◆ Work required
Below are entries; count each line that holds the word "Your" and report the number without any other words.

<<<<

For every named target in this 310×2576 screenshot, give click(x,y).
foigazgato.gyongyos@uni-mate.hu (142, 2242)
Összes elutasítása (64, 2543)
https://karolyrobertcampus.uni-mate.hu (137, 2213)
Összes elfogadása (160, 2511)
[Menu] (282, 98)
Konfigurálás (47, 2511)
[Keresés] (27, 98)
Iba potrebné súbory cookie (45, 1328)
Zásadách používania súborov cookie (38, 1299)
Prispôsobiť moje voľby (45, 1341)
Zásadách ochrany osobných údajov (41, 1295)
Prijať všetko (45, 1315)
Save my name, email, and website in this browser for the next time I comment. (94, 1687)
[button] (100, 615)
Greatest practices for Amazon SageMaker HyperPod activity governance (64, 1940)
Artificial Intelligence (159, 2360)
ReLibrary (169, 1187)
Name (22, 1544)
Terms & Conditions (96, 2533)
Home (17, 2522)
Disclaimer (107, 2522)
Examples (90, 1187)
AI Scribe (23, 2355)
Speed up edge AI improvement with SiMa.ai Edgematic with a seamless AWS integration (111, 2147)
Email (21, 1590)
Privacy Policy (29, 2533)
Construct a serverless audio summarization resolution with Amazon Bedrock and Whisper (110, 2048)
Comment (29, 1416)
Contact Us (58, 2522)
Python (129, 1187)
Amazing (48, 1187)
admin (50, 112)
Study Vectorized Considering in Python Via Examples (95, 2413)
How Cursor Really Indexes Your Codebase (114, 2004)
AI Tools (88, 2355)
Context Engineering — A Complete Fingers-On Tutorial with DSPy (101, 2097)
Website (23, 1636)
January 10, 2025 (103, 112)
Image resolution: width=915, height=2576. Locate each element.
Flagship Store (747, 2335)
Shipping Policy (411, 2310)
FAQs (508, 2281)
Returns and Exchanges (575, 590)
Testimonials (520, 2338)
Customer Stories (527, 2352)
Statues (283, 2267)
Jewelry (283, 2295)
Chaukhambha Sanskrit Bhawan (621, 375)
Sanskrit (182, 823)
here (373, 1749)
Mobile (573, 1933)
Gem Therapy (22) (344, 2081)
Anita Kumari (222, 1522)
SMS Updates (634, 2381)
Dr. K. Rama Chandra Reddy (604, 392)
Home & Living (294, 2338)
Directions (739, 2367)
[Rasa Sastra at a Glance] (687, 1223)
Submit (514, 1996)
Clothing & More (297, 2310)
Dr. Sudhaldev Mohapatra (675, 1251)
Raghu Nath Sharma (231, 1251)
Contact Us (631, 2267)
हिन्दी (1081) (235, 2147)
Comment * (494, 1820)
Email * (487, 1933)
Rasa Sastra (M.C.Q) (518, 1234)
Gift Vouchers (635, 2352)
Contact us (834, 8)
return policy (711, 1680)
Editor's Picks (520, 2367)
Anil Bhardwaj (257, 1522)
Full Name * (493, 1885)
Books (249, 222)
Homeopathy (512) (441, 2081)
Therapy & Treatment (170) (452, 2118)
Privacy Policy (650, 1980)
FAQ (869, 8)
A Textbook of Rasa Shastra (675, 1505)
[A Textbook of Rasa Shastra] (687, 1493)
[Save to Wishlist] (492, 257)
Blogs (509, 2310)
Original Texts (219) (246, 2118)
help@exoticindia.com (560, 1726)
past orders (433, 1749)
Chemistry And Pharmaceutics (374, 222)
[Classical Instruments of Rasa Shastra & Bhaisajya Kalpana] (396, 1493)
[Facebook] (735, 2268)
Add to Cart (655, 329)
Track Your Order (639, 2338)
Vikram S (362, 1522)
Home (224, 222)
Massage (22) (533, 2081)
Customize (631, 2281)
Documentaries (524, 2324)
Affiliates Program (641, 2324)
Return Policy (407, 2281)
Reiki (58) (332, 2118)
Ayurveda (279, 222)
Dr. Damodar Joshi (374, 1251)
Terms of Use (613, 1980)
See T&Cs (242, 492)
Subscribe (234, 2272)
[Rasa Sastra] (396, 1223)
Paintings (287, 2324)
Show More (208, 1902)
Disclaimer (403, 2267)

>>>>

◆ Task answer
2